Just a very basic question. Lets say I have a L2 switch ( port fa0/1) connected to the router fa0/1. For communication to happen do I need to configure ip address in port fa0/1 or whether it is not needed?

  1. I have a topology like below

Ixia ----- fa0/1 switch A fa0/2 — fa0/1 switch B fa0/2— Ixia

In this case when I send a frame from ixia , what src ip , mac address , dest ip , dest address do I need to configure in Ixia . Do I need to configure specific address or can I configure any address

  1. I have a topology like below

Ixia ----- fa0/1 Router A fa0/2 — fa0/1 Router B fa0/2— Ixia

In this case when I send a packet from ixia , what src ip , mac address , dest ip , dest address do I need to configure in Ixia . Do I need to configure specific address or can I configure any address?


Hello Rene,

I have a question please If you can help me.

How can i check the port are healthy or not defective on a switch Cisco IOS Software, C2960S Software (C2960S-UNIVERSALK9-M), Version 12.2(55)SE5

What command will show that ? is it show tech command ? if yes , which of them please.

Thank you

@Ananth On a LAN, we use Ethernet and each device has a built in MAC address. You don’t have to configure the MAC address yourself. Let’s say you have two computers connected to a switch. These computers will have a MAC address, it comes with their network cards.

These computers however don’t communicate directly with Ethernet, they use IP instead. You’ll have to configure an IP address on each computer and it has to be in the same subnet. When ComputerA wants to send something to ComputerB, it will create an IP packet with its own IP address as the source and the destination will be the IP address of ComputerB. This IP packet will then be embedded in an Ethernet frame and forwarded. The switch will switch it to ComputerB.

If you use routers in between, it’s a different story. I have an example here:

@Sinan Best to check the interface status for this:


Hello Rene,

I need your ADVICE please. I have a firewall none- cisco and i am changing the NAT to Cisco Router

In the Firewall NON-CISCO :-

Source NAT	
Traffic selector:	→		service HTTPS	→		to Internet IPv4
Source translation:		External [] (Address)

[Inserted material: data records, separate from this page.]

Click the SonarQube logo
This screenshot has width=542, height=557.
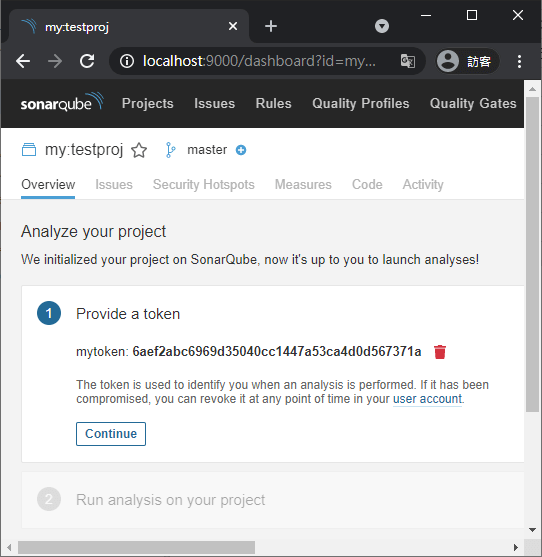tap(61, 103)
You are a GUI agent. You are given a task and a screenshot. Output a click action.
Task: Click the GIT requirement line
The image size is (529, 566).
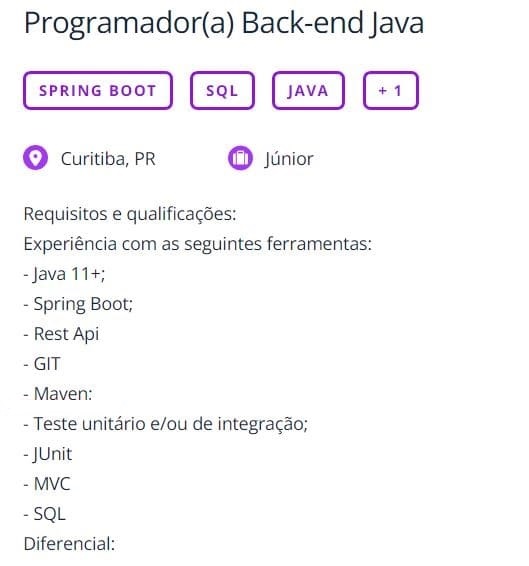[x=42, y=363]
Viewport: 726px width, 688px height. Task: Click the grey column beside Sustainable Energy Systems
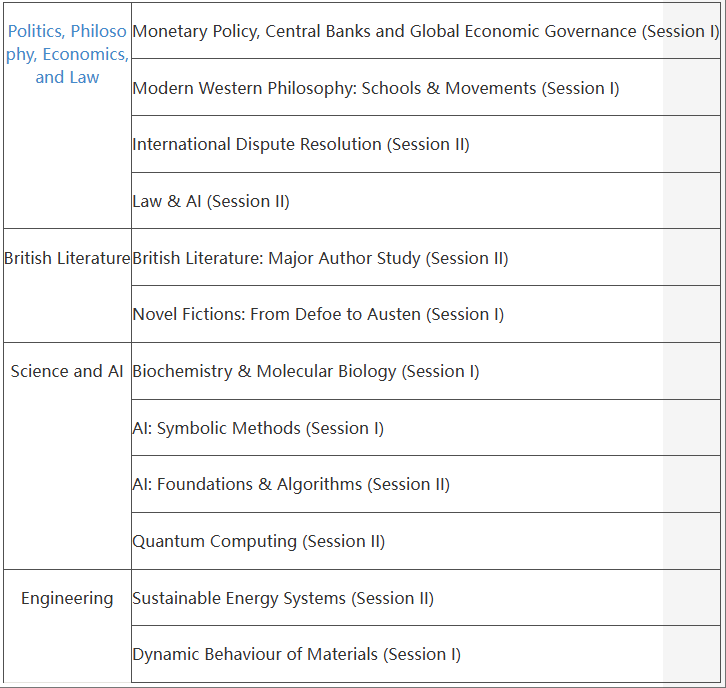(691, 598)
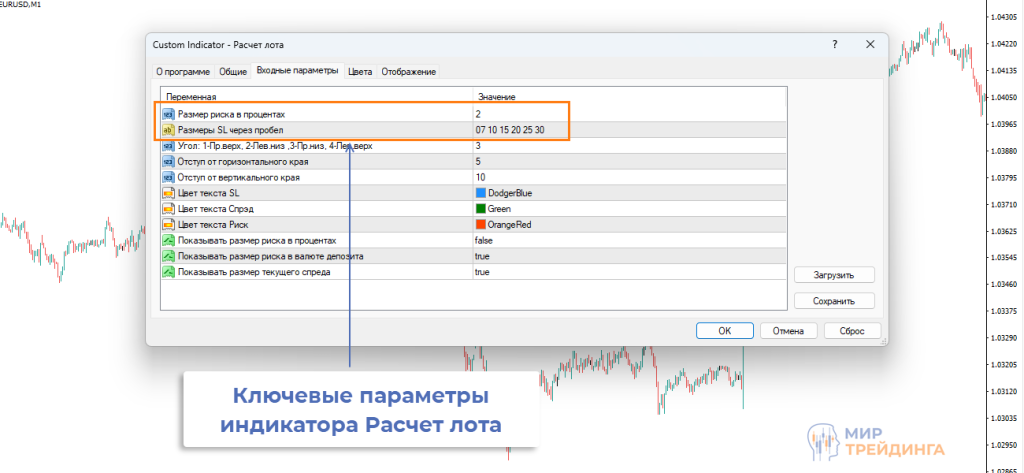The height and width of the screenshot is (473, 1024).
Task: Toggle true value for 'Показывать размер риска в валюте депозита'
Action: click(x=483, y=257)
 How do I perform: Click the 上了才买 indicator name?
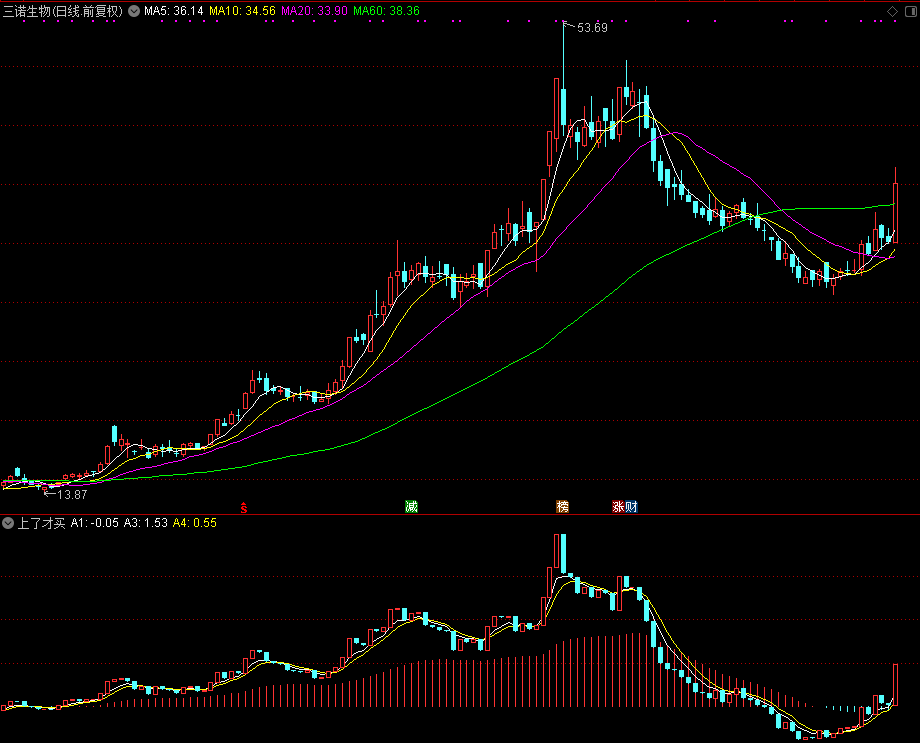tap(41, 523)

In the cisco router i will do the following

ip nat inside source tcp 443 443

In the Firewall NON-CISCO :-

Destination NAT
Traffic selector:		Any	→		HTTPS	→		External [] (Address)
Destination translation:

In the Router NAT i will do the following :-

ip nat inside source tcp 443 443


So my question is :- It seems in the Firewall we have Source and destination nat but in the Router we can used only one command which will help to do both side in the same time. ?

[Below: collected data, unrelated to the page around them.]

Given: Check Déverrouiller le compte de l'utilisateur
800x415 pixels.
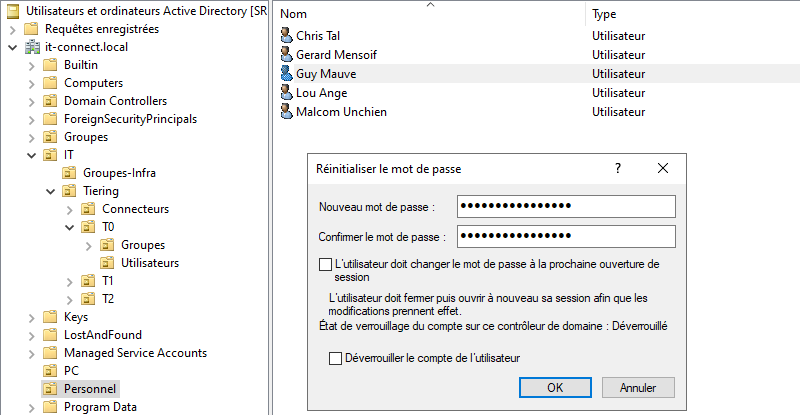Looking at the screenshot, I should 335,357.
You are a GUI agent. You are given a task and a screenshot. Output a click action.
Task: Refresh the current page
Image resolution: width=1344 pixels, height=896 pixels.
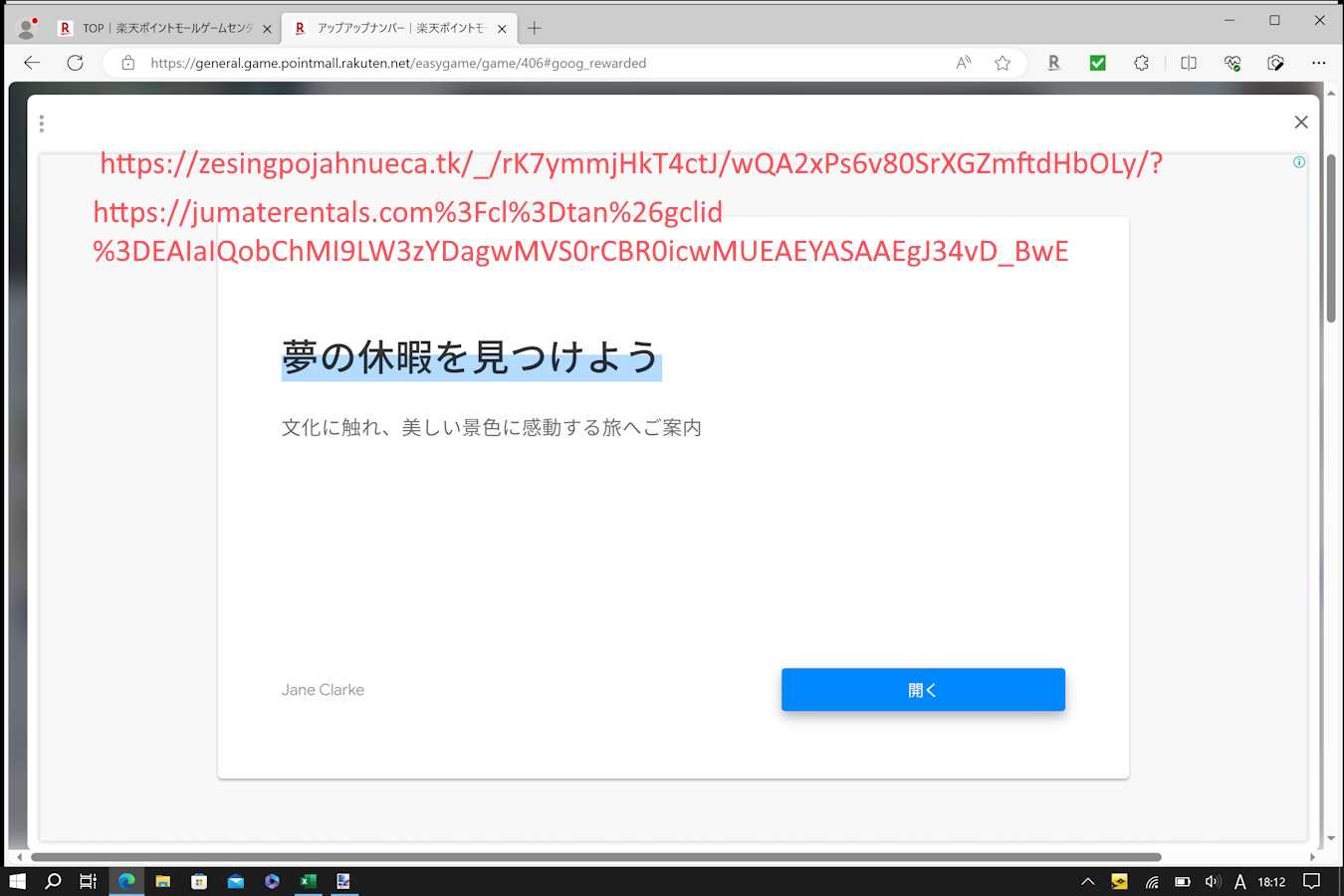(75, 63)
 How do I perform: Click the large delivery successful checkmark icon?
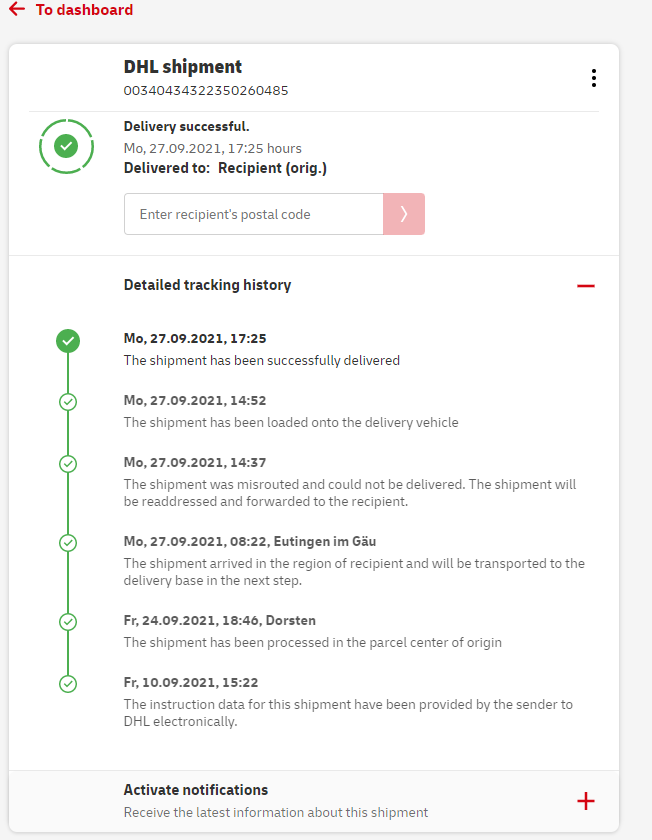click(x=66, y=146)
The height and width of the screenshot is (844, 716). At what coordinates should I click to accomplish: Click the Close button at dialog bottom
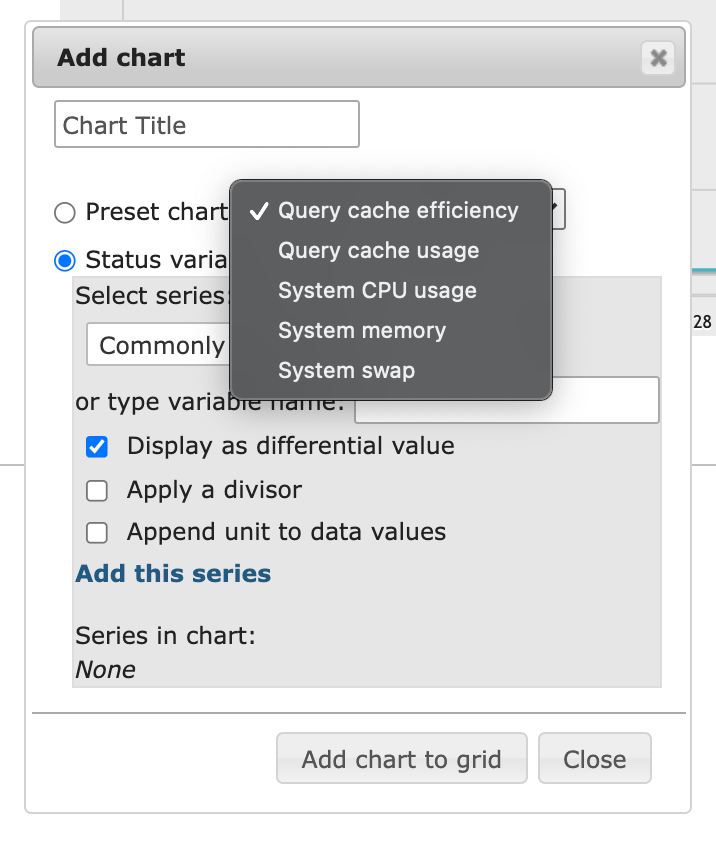coord(594,758)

Can we please help in this explanation ? I means can we do only Source or only Destination NAT in router , if yes , can you used my example above to show me the results.

Thank you

Hi @senansat,

From your configuration it appears you would like to expose a service running on port 443 to the Internet.

Cisco IOS has an elegant way to do this using a construction called a static NAT. Traffic coming in from the Internet to your public IP will be forwarded to the local server you specify. Traffic from that local server to the Internet will have its source IP address changed as the traffic enters the Internet, so that responses find their way back.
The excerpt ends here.